What you will do
Every entry, from first to last, is to be retyped without any alteration.

Collected data entries:
::::::

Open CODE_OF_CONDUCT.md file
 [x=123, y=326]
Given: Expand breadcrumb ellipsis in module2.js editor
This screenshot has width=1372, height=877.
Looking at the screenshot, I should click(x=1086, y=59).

::::::

Your response
Open CODE_OF_CONDUCT.md file
 [x=123, y=326]
Given: Expand breadcrumb ellipsis in module2.js editor
This screenshot has width=1372, height=877.
Looking at the screenshot, I should click(x=1086, y=59).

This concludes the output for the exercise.